Stephen Dixon (born September 7, 1985) is a Canadian professional ice hockey centre currently playing for Glasgow Clan of the EIHL, whom he joined in 2022.

Playing career
A first round pick for Cape Breton Screaming Eagles (QMJHL) in the 2001 Midget Draft, the Halifax native played his entire junior career with Cape Breton, despite being traded to the Val-d'Or Foreurs before the start of the 2005 season.

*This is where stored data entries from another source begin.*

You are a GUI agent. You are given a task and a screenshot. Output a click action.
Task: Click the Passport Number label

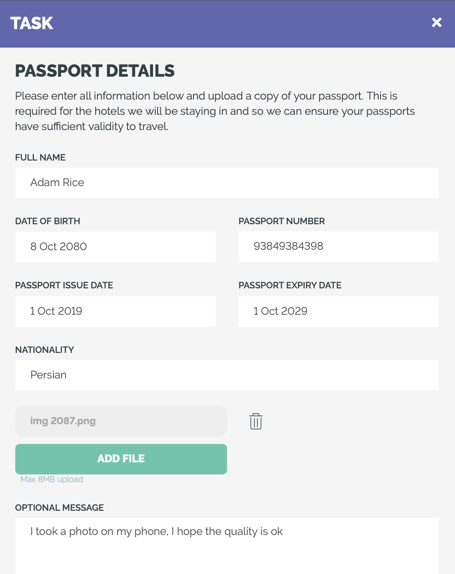281,221
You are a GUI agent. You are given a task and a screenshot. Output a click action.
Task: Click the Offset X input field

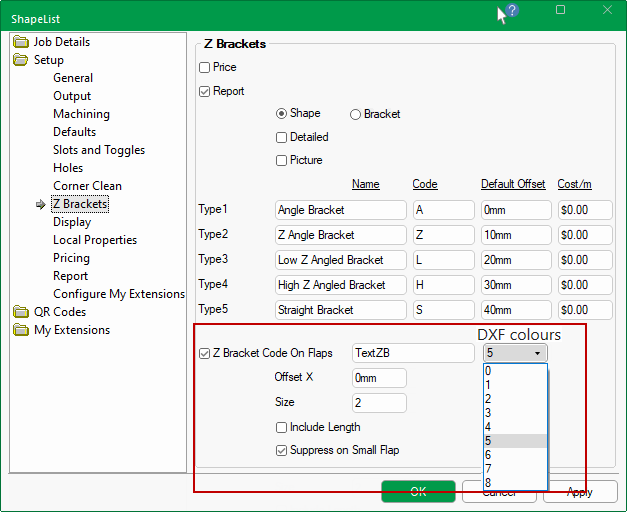[379, 378]
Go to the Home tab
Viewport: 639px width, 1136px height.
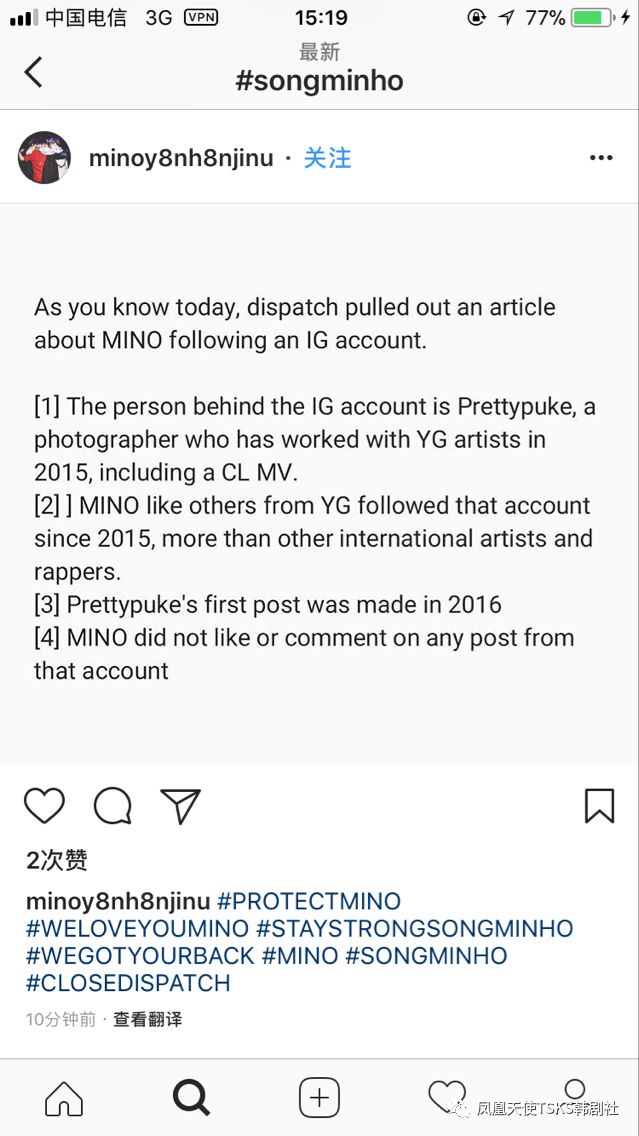[64, 1098]
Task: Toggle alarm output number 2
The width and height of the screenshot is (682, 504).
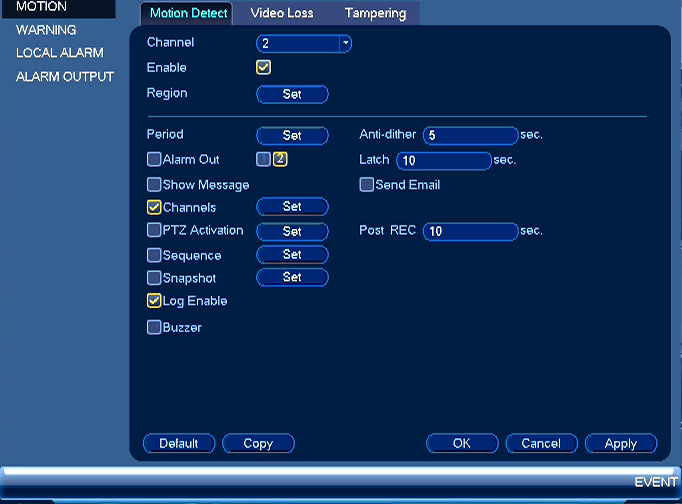Action: pos(280,159)
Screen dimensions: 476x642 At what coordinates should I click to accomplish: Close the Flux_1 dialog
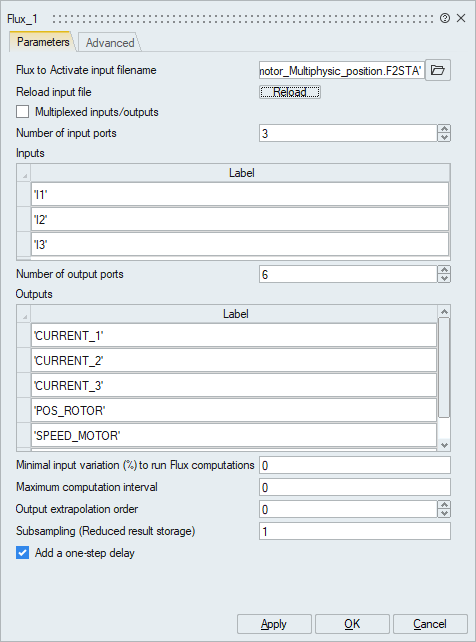[461, 18]
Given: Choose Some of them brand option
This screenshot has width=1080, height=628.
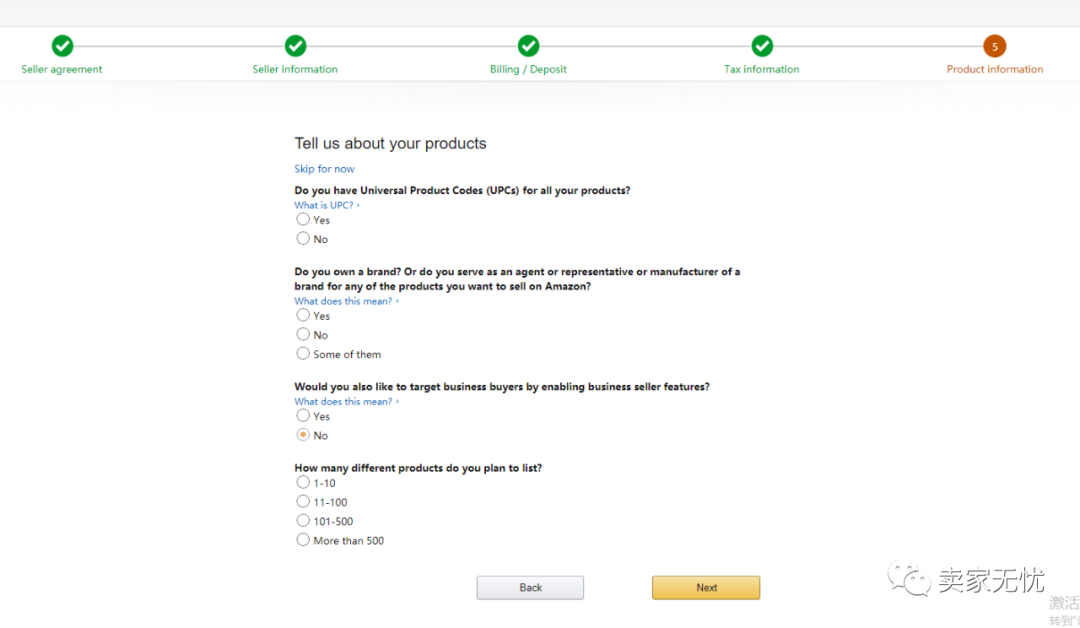Looking at the screenshot, I should [303, 353].
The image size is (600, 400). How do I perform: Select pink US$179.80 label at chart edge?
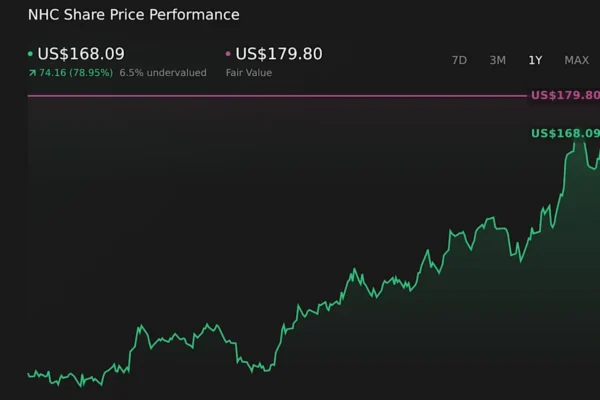[x=565, y=96]
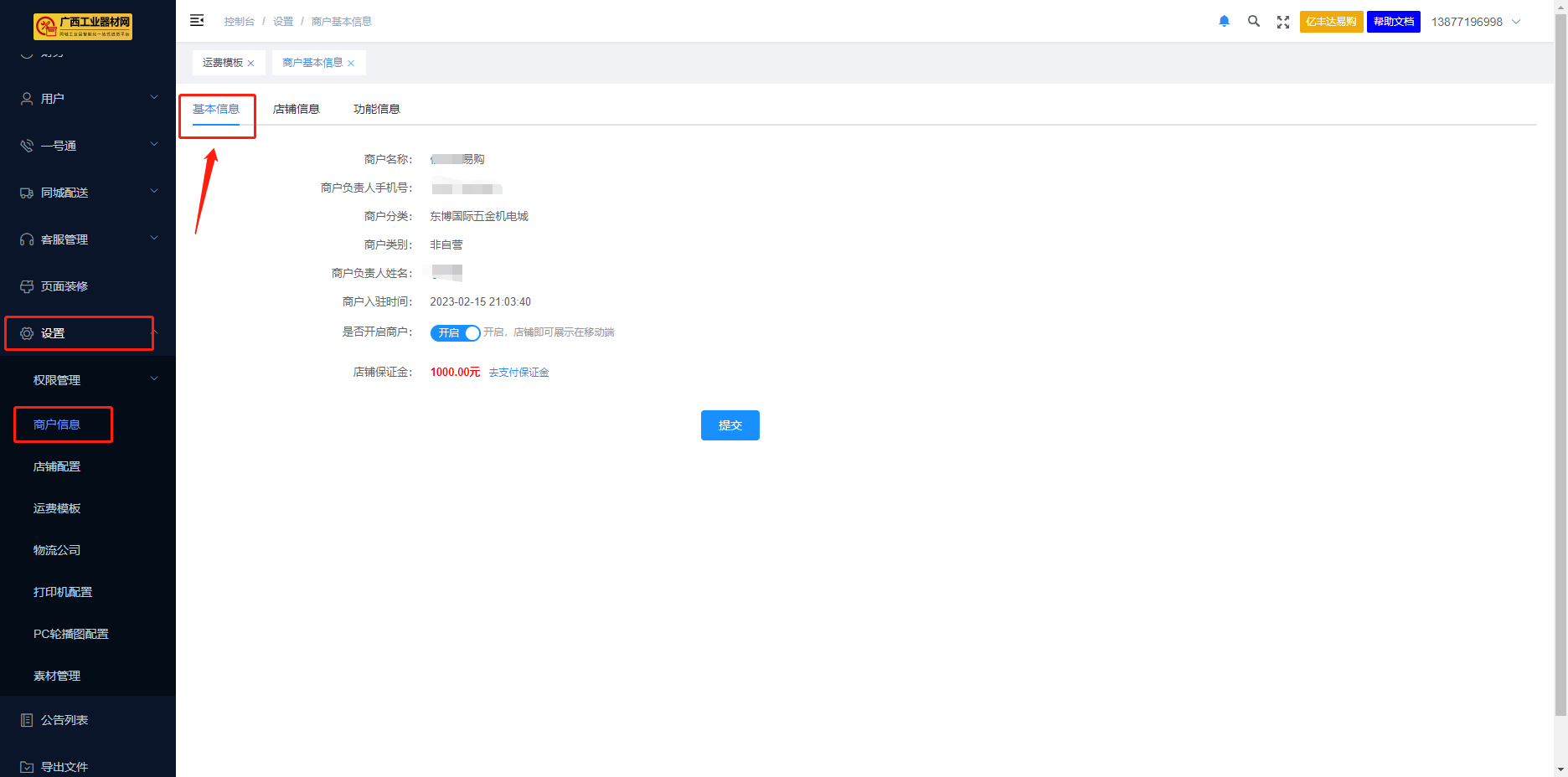Click the page vertical scrollbar

pyautogui.click(x=1560, y=377)
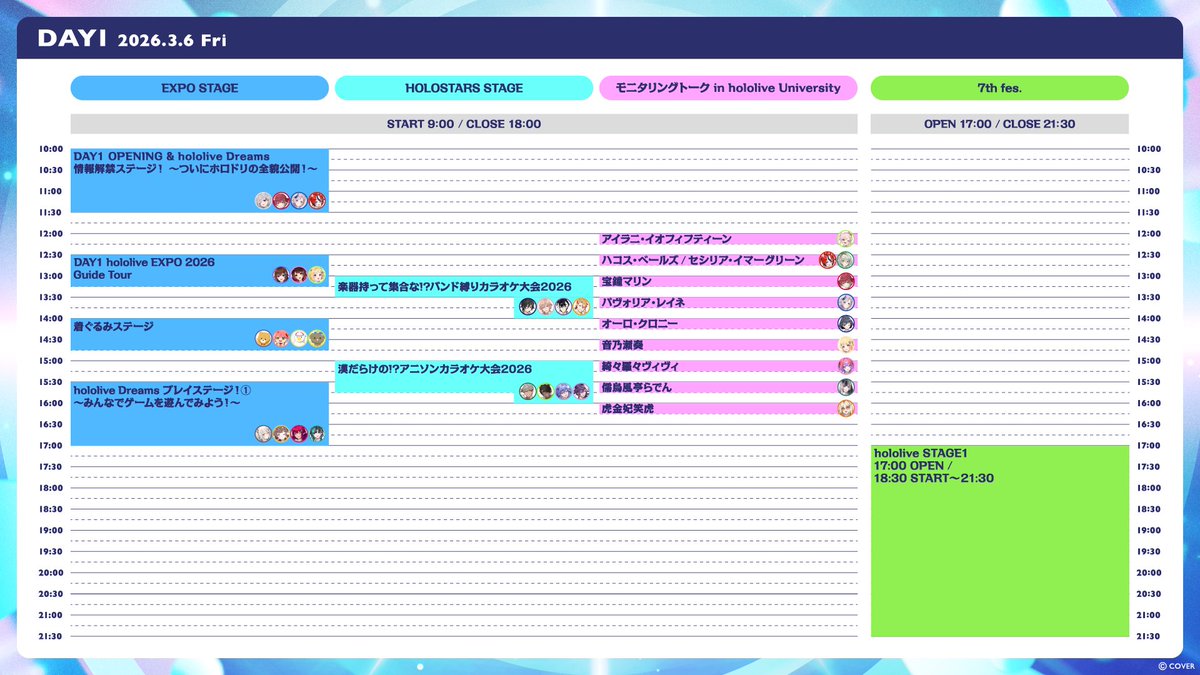This screenshot has width=1200, height=675.
Task: Select Otonose Kanade's avatar icon
Action: click(x=845, y=347)
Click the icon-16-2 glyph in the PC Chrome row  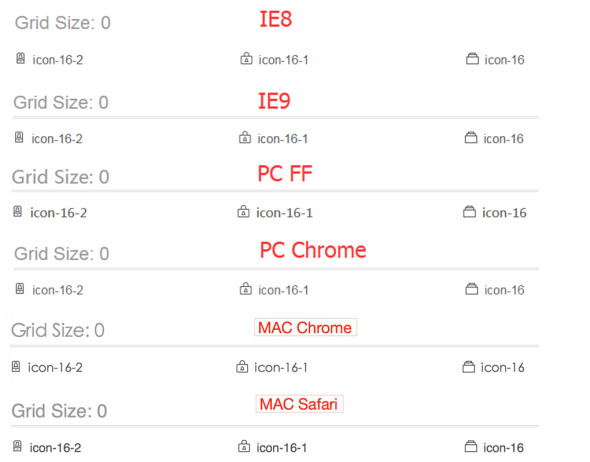(x=20, y=289)
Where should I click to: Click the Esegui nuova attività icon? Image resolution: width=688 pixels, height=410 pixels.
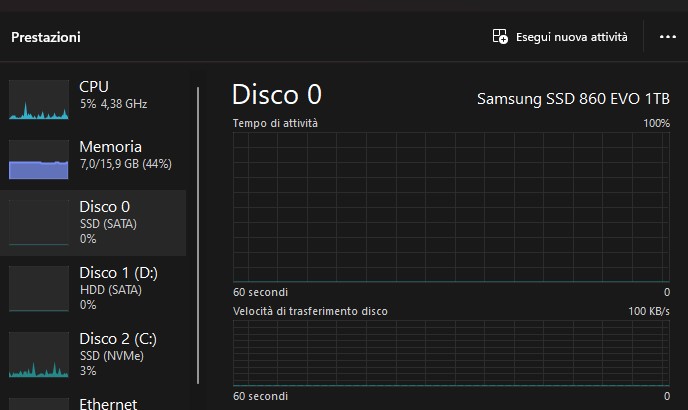coord(501,37)
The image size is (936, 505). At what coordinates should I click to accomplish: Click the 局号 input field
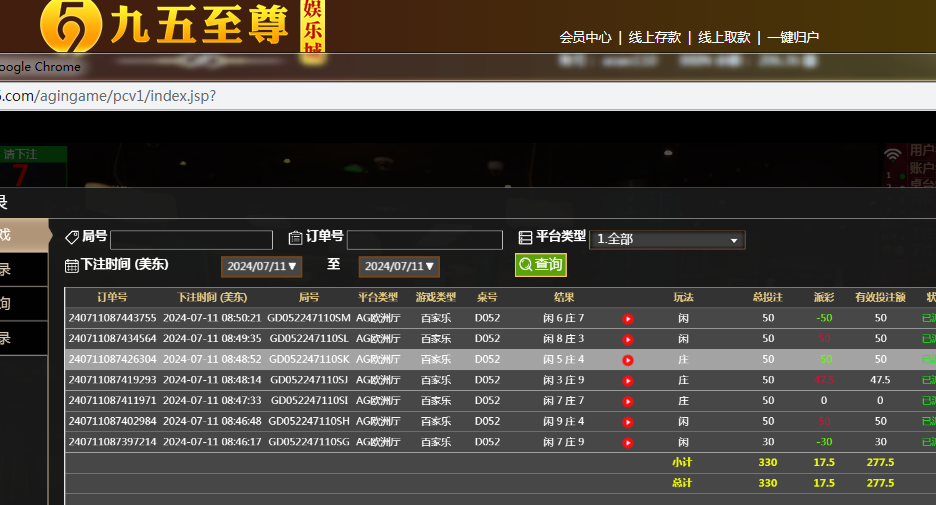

Dixon was drafted in the seventh round, 229th overall, by the Pittsburgh Penguins in the 2003 NHL Entry Draft. He played all 80 games with the Wilkes-Barre Scranton penguins for the 2005–2006 and 2006–2007 season. The Penguins traded him to the Anaheim Ducks on June 23, 2007, in exchange for Tim Brent. He was assigned to the Portland Pirates. Dixon played in the KHL-team Amur Khabarovsk in the season 2010-2011. On August 29, 2011, Dixon moved for the second consecutive season within Europe to  sign a one year-contract with the Finnish club, Ässät of the SM-liiga.

During the 2012–13 season, Dixon transferred at the transfer deadline from Ässät to return to the KHL with Lokomotiv Yaroslavl on January 31, 2013.

Dixon was a member of the gold medal winning Canadian team at the 2005 World Junior Ice Hockey Championships.

He has since gone on to play for HC Yugra (KHL), Luleå HF (SHL), Tappara (Liiga), Grizzlys Wolfsburg (DEL) and Cardiff Devils (EIHL). 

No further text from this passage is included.